He had conversations with friends working on tools to pair with ChatGPT, and followed online discussions intently. One day, something occurred to him: "ChatGPT is only as good as the prompts you give it, and there was no place like a database that you could go to find these prompts. So I was like, okay let me build something very simple and see what happens."
Sriram went deep on ChatGPT Reddit and Twitter threads, and started pulling prompts that people said were effective for different applications, and compiling them on a website that he called PromptVibes. The site has a rudimentary, old-school internet feel, and on the home page there's a simple fill-in-the-blank search bar that says: "I'm a ___ looking to___ about___." Below, a button reads: "Find matching prompt."
Within three or four months, his website hit 100,000 unique visitors.
"This was like zero pain traffic, it just caught on," he says. "I think if you build something that actually solves people's problems, they'll start posting on Instagram and TikTok, and you'll get organic growth. So once that happened, I was like, okay, there's something to be built here."

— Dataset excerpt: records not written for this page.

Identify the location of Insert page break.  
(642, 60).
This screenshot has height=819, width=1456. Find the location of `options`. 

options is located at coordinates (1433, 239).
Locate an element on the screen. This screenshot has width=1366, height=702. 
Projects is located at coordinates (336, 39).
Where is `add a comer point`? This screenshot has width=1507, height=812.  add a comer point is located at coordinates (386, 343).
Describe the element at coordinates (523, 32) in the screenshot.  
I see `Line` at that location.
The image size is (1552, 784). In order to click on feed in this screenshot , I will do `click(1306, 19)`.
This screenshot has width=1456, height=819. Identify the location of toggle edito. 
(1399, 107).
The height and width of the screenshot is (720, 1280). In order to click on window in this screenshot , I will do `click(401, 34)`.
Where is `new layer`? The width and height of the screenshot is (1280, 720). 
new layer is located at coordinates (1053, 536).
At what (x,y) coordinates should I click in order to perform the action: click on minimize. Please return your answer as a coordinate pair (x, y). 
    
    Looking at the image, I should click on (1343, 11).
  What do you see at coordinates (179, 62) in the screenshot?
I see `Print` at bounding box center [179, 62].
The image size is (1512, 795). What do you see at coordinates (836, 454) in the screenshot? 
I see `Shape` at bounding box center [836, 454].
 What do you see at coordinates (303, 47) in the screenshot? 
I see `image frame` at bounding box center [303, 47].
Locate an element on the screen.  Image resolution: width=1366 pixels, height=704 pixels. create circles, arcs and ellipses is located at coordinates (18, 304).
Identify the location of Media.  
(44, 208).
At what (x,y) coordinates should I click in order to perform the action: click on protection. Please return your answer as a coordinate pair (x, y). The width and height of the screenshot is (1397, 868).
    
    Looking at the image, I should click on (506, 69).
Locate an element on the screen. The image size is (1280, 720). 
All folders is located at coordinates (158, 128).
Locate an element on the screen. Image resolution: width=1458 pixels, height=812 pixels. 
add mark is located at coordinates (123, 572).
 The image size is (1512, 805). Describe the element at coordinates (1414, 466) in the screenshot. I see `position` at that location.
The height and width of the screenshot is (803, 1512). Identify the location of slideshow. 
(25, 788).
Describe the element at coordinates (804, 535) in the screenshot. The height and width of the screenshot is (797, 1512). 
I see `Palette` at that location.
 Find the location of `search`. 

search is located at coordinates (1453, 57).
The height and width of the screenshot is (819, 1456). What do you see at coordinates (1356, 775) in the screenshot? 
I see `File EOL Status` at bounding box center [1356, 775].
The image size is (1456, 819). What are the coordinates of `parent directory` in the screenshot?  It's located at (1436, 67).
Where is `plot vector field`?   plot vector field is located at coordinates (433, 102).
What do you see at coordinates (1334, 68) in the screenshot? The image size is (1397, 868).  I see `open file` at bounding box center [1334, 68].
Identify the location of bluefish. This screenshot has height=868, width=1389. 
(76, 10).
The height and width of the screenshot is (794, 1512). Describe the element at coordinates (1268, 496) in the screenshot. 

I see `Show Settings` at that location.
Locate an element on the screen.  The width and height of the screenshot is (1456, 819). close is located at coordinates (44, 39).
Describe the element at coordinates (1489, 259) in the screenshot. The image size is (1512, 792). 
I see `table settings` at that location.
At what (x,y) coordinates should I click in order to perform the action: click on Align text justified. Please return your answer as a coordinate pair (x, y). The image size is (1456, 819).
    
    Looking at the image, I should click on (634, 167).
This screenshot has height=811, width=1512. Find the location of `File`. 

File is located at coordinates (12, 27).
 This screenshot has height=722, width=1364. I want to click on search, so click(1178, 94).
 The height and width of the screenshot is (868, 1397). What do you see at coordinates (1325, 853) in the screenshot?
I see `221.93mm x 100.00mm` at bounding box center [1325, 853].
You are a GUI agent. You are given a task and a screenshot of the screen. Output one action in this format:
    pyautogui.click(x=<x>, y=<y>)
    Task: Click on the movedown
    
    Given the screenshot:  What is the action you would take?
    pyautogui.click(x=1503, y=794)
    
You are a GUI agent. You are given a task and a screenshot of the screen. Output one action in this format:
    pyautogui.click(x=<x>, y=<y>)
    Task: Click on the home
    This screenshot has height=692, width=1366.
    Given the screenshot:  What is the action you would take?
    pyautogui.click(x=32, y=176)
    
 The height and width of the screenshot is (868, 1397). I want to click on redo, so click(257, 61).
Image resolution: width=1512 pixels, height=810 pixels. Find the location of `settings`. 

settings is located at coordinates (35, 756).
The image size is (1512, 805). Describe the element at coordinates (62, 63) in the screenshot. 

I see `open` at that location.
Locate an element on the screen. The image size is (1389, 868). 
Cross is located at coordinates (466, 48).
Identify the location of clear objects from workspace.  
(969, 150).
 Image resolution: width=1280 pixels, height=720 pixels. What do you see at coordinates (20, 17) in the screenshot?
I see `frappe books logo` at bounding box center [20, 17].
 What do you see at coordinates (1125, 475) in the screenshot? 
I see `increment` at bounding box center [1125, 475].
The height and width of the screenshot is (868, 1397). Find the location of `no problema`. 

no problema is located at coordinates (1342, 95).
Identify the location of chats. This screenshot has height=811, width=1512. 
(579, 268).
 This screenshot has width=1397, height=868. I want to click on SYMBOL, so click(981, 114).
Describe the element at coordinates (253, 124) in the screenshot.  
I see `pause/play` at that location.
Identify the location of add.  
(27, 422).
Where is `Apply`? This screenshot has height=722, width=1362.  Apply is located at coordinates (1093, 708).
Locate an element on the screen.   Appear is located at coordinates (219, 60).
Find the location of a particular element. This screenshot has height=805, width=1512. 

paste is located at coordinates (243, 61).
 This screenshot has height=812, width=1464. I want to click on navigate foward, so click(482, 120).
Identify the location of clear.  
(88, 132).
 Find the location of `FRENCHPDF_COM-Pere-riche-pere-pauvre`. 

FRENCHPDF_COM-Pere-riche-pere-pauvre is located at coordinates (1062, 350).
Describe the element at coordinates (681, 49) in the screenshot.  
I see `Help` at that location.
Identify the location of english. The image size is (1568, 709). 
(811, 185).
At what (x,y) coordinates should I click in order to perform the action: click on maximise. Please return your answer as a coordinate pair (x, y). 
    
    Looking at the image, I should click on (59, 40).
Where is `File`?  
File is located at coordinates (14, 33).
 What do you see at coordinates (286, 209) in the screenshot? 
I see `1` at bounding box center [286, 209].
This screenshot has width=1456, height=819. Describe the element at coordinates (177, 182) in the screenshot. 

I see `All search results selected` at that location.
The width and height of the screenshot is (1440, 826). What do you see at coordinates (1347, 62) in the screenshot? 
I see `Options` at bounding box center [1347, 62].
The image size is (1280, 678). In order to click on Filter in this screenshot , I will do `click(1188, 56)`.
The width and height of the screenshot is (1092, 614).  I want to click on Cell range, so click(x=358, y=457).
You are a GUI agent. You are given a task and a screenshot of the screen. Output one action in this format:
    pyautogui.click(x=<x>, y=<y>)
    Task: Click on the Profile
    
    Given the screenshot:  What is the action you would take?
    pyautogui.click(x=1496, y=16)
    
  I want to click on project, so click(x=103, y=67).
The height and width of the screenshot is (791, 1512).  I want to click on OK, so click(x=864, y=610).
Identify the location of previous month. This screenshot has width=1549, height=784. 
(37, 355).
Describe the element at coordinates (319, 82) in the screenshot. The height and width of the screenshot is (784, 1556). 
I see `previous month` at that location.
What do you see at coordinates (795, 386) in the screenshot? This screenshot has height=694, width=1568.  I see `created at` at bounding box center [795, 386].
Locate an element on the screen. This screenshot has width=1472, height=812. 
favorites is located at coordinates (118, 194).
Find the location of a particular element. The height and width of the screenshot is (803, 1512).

He started writing a newsletter, and using a pop-up on the PromptVibes site to ask visitors if they wanted to subscribe. The subscribers started piling up fast, but he'd read online that he should hold off on trying to monetize until he hit 5,000 subscribers. "I love being part of online communities," he says. "That's a secret I've found over the last year — whether you want to know about SEO or newsletters, people are just happy to share their knowledge."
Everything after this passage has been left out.